--- START ---

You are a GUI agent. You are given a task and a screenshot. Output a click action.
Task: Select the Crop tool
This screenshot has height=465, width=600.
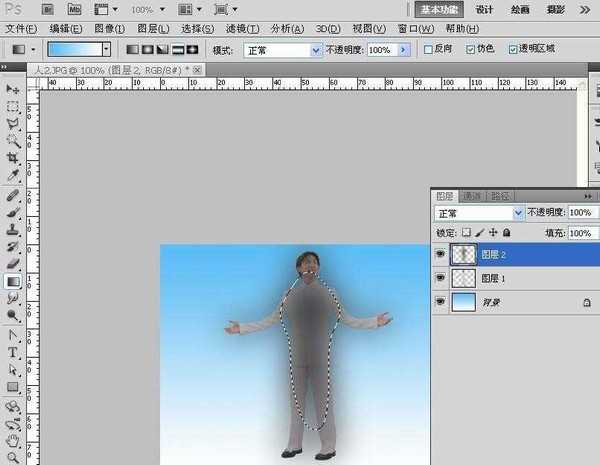[13, 158]
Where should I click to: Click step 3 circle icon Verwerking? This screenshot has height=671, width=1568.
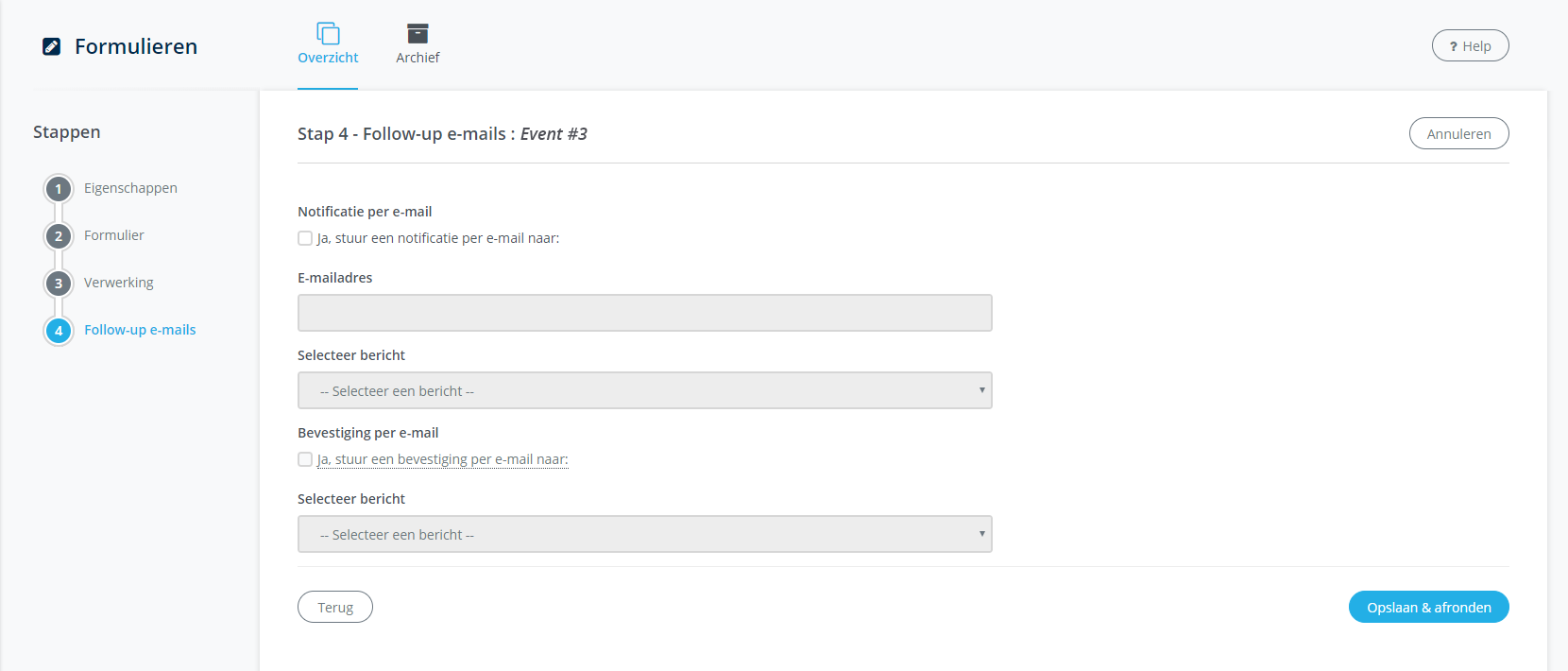click(59, 284)
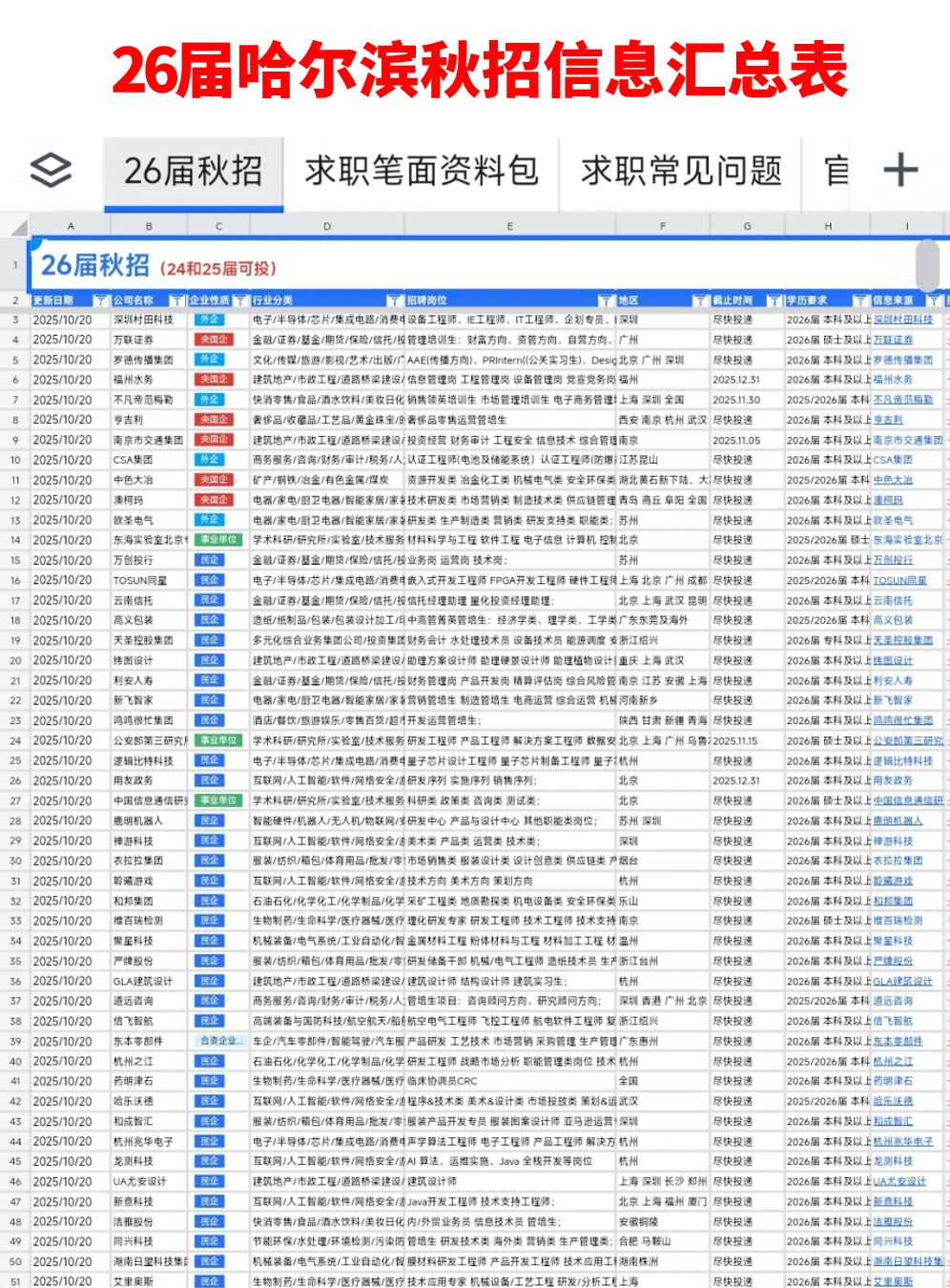Open the 学历要求 filter dropdown

[x=861, y=299]
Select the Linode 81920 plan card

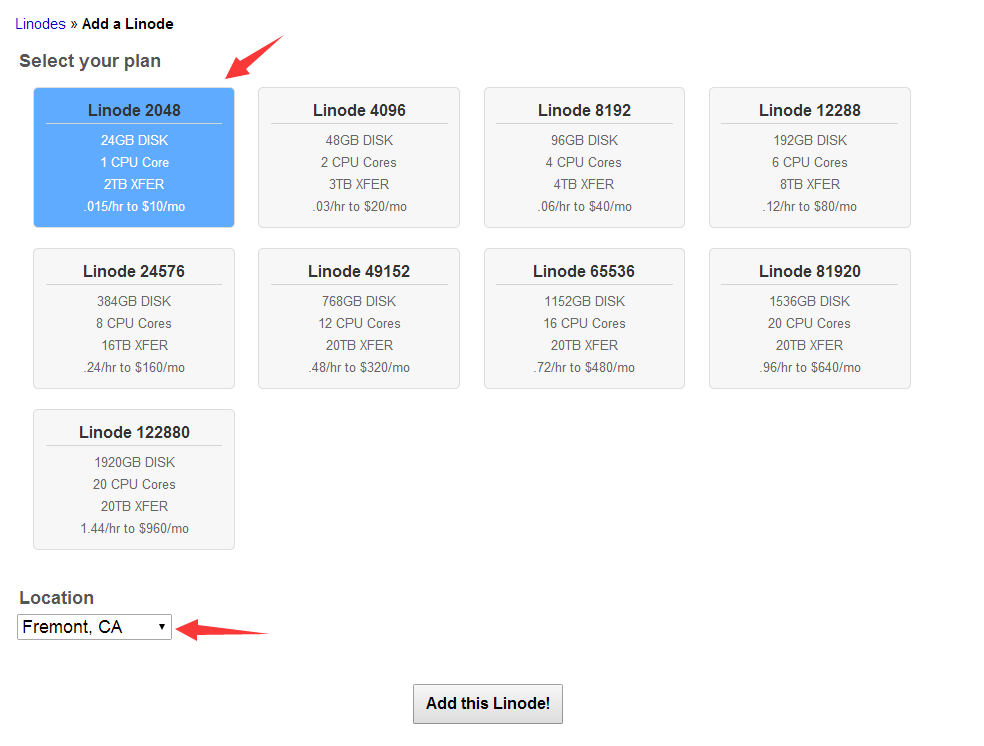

--- END ---

PROBLEM STATEMENT: Wherever the word "Select" occurs in the data above, copy the line it sits in.

COMPLETED TASK:
Task: Select the Crop tool
Select the Linode 81920 plan card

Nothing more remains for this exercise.